→ Provided passage
/---

Feeling worn out the day of this activity, I didn’t really feel like stretching my comfort limits. Stretching out on the massage table was more what I had in mind. The storm clouds were approaching, so I hoped that if I procrastinated long enough, the rains would come and I could bail out. When the leader, Kevin, asked for people to choose their climbing order, I took the last spot.

I watched the younger women scamper up the 25-foot telephone pole in seconds, seemingly leap on top and stand at attention. One woman was so confident, she did a one-legged yoga pose on the dinner-plate-sized disk on top.

Finally, it was my turn. Would I do it or pass? Kevin yelled my number. I paused while I made my decision. I thought, “Drat, I guess I have to participate with my group.”

I climbed the pole reasonably easily, considering my lack of energy. I guess adrenaline had kicked in. I was okay as long as I didn’t look down. Then, at the top, I ran out of rungs to hang onto. The only thing left was to hang onto the disk on the top, which, by the way, rotates!

\---

→ Written task 1
In the pole-climbing passage, how tall is the telephone pole?
→ Written task 2
In the listing, output the lines from the one containing "Click the 2025-03-31" to the one containing "click(x=445, y=206)" as a JSON list of strings, with one string per line and blank lines omitted.

→ Dataset content
/---

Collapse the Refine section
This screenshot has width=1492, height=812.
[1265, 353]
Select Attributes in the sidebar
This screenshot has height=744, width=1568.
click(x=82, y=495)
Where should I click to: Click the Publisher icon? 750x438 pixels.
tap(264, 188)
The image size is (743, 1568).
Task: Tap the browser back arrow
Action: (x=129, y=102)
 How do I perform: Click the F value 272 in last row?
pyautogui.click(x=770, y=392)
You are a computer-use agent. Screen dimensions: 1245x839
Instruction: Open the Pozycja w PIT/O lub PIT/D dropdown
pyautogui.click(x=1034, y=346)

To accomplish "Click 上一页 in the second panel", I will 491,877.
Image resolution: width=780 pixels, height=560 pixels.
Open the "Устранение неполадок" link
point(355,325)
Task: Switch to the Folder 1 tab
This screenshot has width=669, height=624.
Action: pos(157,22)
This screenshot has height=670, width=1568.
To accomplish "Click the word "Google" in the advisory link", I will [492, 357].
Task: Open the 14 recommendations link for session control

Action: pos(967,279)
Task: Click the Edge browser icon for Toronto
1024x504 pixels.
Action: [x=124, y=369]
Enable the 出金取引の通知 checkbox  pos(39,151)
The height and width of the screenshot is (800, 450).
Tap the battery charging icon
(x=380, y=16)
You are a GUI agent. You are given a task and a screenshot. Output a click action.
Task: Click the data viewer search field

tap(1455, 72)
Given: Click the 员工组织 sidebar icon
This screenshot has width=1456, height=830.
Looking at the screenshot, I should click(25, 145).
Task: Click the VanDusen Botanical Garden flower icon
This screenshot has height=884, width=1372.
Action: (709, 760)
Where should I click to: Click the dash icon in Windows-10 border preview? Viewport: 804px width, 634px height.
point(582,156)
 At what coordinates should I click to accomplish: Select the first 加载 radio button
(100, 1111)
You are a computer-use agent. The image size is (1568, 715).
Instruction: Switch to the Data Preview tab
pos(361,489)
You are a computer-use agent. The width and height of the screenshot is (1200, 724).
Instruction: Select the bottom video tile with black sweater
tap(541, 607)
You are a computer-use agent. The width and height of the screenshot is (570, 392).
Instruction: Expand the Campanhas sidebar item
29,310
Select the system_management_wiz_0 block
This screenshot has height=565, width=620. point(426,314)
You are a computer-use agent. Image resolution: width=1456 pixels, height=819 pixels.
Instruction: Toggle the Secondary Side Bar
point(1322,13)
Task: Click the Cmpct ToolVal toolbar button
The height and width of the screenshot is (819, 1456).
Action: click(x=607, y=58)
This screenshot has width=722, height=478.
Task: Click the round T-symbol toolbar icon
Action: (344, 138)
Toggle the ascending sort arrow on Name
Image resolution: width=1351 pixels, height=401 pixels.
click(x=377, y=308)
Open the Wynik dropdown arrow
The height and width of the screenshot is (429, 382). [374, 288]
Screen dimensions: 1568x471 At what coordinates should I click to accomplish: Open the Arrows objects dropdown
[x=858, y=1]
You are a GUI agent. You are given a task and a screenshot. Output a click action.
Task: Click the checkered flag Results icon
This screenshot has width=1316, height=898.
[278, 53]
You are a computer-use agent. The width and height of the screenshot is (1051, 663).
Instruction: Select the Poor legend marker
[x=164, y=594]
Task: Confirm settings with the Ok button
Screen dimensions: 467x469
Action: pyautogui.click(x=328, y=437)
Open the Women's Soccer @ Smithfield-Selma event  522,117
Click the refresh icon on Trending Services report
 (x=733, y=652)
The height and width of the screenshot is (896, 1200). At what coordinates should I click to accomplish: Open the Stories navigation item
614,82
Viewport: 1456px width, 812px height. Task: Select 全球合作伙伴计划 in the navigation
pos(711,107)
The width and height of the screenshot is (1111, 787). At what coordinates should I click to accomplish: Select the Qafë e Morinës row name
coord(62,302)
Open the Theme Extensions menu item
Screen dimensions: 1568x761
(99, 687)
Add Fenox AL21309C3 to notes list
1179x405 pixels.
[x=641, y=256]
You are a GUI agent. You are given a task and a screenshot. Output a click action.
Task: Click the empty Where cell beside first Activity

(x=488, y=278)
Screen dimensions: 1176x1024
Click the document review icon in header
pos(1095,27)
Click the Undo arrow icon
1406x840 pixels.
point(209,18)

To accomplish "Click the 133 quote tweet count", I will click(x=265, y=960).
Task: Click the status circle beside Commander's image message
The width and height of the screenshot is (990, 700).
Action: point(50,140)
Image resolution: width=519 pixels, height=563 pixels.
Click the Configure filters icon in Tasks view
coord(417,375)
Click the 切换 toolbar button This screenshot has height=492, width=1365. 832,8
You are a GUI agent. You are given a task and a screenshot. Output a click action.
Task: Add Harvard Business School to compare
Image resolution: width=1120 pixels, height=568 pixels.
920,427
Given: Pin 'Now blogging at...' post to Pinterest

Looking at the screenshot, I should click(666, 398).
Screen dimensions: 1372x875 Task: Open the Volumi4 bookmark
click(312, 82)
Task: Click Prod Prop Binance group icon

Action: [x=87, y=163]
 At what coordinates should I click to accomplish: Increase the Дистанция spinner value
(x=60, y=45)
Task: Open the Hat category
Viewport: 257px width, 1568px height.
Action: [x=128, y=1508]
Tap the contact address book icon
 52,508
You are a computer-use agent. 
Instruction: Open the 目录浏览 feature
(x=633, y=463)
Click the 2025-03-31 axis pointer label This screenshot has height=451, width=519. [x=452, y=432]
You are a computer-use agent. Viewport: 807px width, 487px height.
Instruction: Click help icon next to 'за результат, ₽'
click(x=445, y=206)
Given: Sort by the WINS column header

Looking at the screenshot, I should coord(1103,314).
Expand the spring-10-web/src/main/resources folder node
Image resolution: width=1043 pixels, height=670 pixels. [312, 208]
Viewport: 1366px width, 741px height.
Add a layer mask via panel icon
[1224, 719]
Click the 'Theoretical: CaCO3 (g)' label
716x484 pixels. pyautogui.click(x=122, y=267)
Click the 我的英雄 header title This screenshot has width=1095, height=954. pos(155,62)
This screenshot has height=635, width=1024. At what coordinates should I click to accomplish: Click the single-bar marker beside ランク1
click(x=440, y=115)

\---

→ Correct response 1
25 feet

→ Correct response 2
[
  "Click the 2025-03-31 axis pointer label This screenshot has height=451, width=519. [x=452, y=432]",
  "You are a computer-use agent. Viewport: 807px width, 487px height.",
  "Instruction: Click help icon next to 'за результат, ₽'",
  "click(x=445, y=206)"
]